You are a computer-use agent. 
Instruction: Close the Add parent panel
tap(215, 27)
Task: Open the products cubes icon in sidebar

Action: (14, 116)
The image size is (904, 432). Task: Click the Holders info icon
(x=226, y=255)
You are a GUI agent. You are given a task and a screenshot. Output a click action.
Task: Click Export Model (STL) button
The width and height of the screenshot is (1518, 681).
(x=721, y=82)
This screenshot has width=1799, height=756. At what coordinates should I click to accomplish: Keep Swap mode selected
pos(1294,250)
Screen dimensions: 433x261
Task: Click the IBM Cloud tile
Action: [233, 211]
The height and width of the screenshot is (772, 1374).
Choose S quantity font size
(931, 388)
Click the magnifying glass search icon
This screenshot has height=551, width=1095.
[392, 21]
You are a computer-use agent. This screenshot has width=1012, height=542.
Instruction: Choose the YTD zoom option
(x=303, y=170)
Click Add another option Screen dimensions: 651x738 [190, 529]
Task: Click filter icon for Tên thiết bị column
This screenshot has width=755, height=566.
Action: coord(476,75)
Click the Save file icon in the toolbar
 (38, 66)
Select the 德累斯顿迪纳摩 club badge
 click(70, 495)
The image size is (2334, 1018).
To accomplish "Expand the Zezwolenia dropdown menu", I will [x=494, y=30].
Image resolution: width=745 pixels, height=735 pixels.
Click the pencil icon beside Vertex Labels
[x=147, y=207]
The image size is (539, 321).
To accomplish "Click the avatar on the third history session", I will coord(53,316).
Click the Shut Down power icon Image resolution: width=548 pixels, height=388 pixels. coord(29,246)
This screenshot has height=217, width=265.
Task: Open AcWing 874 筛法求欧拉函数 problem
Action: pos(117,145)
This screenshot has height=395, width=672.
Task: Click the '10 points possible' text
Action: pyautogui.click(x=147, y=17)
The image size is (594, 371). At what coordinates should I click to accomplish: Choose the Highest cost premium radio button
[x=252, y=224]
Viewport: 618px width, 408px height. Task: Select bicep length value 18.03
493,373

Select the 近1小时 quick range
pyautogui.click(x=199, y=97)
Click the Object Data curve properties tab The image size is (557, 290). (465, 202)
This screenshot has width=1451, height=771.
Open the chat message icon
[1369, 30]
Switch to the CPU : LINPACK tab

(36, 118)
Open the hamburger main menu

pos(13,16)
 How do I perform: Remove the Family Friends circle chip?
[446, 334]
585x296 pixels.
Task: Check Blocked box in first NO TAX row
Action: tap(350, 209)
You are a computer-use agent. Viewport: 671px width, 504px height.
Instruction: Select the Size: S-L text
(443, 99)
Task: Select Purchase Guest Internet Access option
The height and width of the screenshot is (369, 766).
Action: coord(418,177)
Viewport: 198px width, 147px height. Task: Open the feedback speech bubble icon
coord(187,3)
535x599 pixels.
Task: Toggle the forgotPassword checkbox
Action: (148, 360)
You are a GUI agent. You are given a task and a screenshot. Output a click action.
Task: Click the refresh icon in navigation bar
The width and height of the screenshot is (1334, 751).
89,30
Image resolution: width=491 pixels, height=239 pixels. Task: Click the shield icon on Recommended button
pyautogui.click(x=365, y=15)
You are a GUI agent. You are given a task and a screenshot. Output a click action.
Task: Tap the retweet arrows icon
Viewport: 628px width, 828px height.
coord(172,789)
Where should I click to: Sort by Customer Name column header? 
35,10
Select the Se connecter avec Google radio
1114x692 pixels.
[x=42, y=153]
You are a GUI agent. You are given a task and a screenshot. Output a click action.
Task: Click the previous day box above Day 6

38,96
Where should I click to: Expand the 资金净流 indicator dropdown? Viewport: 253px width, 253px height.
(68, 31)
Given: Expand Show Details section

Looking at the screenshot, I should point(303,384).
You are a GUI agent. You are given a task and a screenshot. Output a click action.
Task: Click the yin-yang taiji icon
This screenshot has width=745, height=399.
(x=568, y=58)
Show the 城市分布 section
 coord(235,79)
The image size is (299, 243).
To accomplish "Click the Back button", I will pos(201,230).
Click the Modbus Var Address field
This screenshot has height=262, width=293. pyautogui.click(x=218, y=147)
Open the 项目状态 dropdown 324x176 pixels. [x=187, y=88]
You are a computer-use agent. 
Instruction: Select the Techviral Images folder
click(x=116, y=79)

════════════════════

- Your objective:
What is needed is the data above, output in full and exactly as it stands.

- Written response:
You are a computer-use agent. 
Instruction: Close the Add parent panel
tap(215, 27)
Task: Open the products cubes icon in sidebar

Action: (14, 116)
The image size is (904, 432). Task: Click the Holders info icon
(x=226, y=255)
You are a GUI agent. You are given a task and a screenshot. Output a click action.
Task: Click Export Model (STL) button
The width and height of the screenshot is (1518, 681).
(x=721, y=82)
This screenshot has width=1799, height=756. At what coordinates should I click to accomplish: Keep Swap mode selected
pos(1294,250)
Screen dimensions: 433x261
Task: Click the IBM Cloud tile
Action: [233, 211]
The height and width of the screenshot is (772, 1374).
Choose S quantity font size
(931, 388)
Click the magnifying glass search icon
This screenshot has height=551, width=1095.
[392, 21]
You are a computer-use agent. This screenshot has width=1012, height=542.
Instruction: Choose the YTD zoom option
(x=303, y=170)
Click Add another option Screen dimensions: 651x738 [190, 529]
Task: Click filter icon for Tên thiết bị column
This screenshot has width=755, height=566.
Action: coord(476,75)
Click the Save file icon in the toolbar
 (38, 66)
Select the 德累斯顿迪纳摩 club badge
 click(70, 495)
The image size is (2334, 1018).
To accomplish "Expand the Zezwolenia dropdown menu", I will [x=494, y=30].
Image resolution: width=745 pixels, height=735 pixels.
Click the pencil icon beside Vertex Labels
[x=147, y=207]
The image size is (539, 321).
To accomplish "Click the avatar on the third history session", I will coord(53,316).
Click the Shut Down power icon Image resolution: width=548 pixels, height=388 pixels. coord(29,246)
This screenshot has height=217, width=265.
Task: Open AcWing 874 筛法求欧拉函数 problem
Action: pos(117,145)
This screenshot has height=395, width=672.
Task: Click the '10 points possible' text
Action: pyautogui.click(x=147, y=17)
The image size is (594, 371). At what coordinates should I click to accomplish: Choose the Highest cost premium radio button
[x=252, y=224]
Viewport: 618px width, 408px height. Task: Select bicep length value 18.03
493,373

Select the 近1小时 quick range
pyautogui.click(x=199, y=97)
Click the Object Data curve properties tab The image size is (557, 290). (465, 202)
This screenshot has width=1451, height=771.
Open the chat message icon
[1369, 30]
Switch to the CPU : LINPACK tab

(36, 118)
Open the hamburger main menu

pos(13,16)
 How do I perform: Remove the Family Friends circle chip?
[446, 334]
585x296 pixels.
Task: Check Blocked box in first NO TAX row
Action: tap(350, 209)
You are a computer-use agent. Viewport: 671px width, 504px height.
Instruction: Select the Size: S-L text
(443, 99)
Task: Select Purchase Guest Internet Access option
The height and width of the screenshot is (369, 766).
Action: coord(418,177)
Viewport: 198px width, 147px height. Task: Open the feedback speech bubble icon
coord(187,3)
535x599 pixels.
Task: Toggle the forgotPassword checkbox
Action: (148, 360)
You are a GUI agent. You are given a task and a screenshot. Output a click action.
Task: Click the refresh icon in navigation bar
The width and height of the screenshot is (1334, 751).
89,30
Image resolution: width=491 pixels, height=239 pixels. Task: Click the shield icon on Recommended button
pyautogui.click(x=365, y=15)
You are a GUI agent. You are given a task and a screenshot. Output a click action.
Task: Tap the retweet arrows icon
Viewport: 628px width, 828px height.
coord(172,789)
Where should I click to: Sort by Customer Name column header? 
35,10
Select the Se connecter avec Google radio
1114x692 pixels.
[x=42, y=153]
You are a GUI agent. You are given a task and a screenshot. Output a click action.
Task: Click the previous day box above Day 6

38,96
Where should I click to: Expand the 资金净流 indicator dropdown? Viewport: 253px width, 253px height.
(68, 31)
Given: Expand Show Details section

Looking at the screenshot, I should point(303,384).
You are a GUI agent. You are given a task and a screenshot. Output a click action.
Task: Click the yin-yang taiji icon
This screenshot has width=745, height=399.
(x=568, y=58)
Show the 城市分布 section
 coord(235,79)
The image size is (299, 243).
To accomplish "Click the Back button", I will pos(201,230).
Click the Modbus Var Address field
This screenshot has height=262, width=293. pyautogui.click(x=218, y=147)
Open the 项目状态 dropdown 324x176 pixels. [x=187, y=88]
You are a computer-use agent. 
Instruction: Select the Techviral Images folder
click(x=116, y=79)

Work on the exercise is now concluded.